§ **WHAT YOU HAVE TO DO**
Look below and pull out each line with the word "will".

§ **EXERCISE MATERIALS**
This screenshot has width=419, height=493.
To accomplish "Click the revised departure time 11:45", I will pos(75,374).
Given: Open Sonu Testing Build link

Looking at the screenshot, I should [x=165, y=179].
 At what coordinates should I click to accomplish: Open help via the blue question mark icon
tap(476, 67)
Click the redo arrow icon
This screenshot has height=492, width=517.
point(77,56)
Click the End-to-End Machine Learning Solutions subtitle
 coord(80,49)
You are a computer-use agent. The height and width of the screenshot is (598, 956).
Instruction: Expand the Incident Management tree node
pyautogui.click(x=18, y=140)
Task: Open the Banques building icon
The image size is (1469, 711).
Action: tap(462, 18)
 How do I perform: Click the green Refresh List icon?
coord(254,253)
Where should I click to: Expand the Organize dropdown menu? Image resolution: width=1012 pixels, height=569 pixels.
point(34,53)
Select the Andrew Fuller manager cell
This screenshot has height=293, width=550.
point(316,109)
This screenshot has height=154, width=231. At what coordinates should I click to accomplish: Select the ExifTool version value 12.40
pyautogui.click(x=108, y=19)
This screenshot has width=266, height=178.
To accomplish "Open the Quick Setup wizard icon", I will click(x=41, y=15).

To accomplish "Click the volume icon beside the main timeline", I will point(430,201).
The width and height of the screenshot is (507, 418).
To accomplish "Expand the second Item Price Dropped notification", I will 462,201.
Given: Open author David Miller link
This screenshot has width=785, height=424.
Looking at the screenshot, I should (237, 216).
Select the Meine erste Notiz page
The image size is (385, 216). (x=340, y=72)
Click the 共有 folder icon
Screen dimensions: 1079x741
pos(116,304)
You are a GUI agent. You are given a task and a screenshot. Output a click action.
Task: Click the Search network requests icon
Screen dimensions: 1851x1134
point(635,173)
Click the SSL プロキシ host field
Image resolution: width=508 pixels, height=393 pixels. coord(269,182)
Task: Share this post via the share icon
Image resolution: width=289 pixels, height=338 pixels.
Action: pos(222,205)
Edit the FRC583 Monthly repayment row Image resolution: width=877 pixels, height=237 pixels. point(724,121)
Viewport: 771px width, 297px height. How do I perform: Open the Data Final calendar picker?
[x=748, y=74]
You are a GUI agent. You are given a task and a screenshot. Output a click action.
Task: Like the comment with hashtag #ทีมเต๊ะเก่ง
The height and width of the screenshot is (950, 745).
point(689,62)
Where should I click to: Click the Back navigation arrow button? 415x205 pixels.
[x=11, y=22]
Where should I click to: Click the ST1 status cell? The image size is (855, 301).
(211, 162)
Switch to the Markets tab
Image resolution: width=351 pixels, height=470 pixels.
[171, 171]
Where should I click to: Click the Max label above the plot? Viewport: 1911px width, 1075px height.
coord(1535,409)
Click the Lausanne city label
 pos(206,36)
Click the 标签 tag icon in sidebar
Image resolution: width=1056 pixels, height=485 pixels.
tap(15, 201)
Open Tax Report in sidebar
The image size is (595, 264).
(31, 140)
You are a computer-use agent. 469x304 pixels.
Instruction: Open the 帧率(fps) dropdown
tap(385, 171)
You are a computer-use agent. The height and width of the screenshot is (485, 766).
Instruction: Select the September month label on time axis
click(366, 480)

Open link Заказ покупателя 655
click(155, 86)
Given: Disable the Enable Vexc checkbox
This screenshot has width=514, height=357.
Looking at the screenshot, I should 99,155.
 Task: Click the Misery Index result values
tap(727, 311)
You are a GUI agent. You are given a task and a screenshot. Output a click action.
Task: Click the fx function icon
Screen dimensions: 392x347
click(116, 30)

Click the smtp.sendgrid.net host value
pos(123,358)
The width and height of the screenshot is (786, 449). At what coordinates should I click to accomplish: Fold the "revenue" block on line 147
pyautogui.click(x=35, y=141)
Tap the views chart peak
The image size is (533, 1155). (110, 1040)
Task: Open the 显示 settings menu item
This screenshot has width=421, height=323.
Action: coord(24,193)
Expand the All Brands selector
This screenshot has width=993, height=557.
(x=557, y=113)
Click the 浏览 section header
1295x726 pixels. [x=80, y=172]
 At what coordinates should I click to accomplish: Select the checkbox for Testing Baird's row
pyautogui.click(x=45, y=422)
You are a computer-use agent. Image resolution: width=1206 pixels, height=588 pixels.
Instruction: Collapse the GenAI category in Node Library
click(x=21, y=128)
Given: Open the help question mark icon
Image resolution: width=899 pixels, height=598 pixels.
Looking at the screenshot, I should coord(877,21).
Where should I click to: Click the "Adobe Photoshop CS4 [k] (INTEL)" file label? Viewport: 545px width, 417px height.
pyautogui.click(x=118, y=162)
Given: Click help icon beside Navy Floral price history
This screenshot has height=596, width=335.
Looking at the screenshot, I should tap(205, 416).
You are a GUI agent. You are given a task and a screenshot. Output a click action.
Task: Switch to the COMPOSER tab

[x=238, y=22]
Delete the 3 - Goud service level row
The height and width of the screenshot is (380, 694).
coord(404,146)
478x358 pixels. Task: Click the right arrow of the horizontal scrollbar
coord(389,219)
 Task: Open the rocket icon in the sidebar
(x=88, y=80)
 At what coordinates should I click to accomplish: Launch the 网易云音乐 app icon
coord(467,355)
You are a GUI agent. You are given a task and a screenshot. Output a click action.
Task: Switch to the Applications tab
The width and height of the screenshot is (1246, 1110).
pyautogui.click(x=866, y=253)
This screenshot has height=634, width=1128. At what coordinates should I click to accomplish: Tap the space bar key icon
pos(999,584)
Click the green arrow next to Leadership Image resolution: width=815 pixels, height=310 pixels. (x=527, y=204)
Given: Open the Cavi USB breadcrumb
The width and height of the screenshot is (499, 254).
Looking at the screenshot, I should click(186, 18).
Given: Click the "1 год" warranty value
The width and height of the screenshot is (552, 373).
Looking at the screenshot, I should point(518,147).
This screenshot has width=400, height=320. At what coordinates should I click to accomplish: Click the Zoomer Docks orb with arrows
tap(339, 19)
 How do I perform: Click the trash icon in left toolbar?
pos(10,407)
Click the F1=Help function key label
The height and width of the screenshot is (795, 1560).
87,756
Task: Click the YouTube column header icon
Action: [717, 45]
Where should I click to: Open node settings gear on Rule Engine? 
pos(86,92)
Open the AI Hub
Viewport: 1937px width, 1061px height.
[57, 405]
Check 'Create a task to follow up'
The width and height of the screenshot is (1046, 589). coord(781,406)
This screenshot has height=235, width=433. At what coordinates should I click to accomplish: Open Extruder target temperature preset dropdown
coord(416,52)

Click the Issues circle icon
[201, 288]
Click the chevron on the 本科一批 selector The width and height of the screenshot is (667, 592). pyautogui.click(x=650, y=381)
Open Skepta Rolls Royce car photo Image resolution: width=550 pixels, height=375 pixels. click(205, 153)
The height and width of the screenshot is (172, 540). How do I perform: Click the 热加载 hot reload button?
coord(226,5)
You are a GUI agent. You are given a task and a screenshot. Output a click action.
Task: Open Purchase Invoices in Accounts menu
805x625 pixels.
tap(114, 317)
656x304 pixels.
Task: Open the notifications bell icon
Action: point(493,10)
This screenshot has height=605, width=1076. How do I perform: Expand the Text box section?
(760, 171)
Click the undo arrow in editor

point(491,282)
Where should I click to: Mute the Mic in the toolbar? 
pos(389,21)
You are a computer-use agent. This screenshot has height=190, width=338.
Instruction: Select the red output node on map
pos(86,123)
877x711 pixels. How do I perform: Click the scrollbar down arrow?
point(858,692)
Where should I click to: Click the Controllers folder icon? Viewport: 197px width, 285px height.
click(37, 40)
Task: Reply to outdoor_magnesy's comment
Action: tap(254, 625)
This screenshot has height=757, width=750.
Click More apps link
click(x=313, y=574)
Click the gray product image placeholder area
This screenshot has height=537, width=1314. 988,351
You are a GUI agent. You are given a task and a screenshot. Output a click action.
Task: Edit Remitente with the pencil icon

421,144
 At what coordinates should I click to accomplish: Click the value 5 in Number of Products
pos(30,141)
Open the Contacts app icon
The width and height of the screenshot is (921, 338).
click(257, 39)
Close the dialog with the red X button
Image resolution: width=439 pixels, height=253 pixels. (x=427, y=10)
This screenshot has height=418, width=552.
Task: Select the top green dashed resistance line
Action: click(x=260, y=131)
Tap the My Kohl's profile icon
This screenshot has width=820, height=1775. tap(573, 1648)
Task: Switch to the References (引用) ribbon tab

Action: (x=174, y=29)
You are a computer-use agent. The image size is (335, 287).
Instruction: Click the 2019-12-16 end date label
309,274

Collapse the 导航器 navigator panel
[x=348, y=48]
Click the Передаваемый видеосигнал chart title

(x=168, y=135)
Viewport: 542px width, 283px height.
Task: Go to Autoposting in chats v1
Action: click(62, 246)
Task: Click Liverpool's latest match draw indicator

§ **RESULT OF THE TASK**
To accomplish "Click the revised departure time 11:45", I will pos(75,374).
To accomplish "Open the Quick Setup wizard icon", I will click(x=41, y=15).
To accomplish "Click the volume icon beside the main timeline", I will point(430,201).
To accomplish "Expand the second Item Price Dropped notification", I will 462,201.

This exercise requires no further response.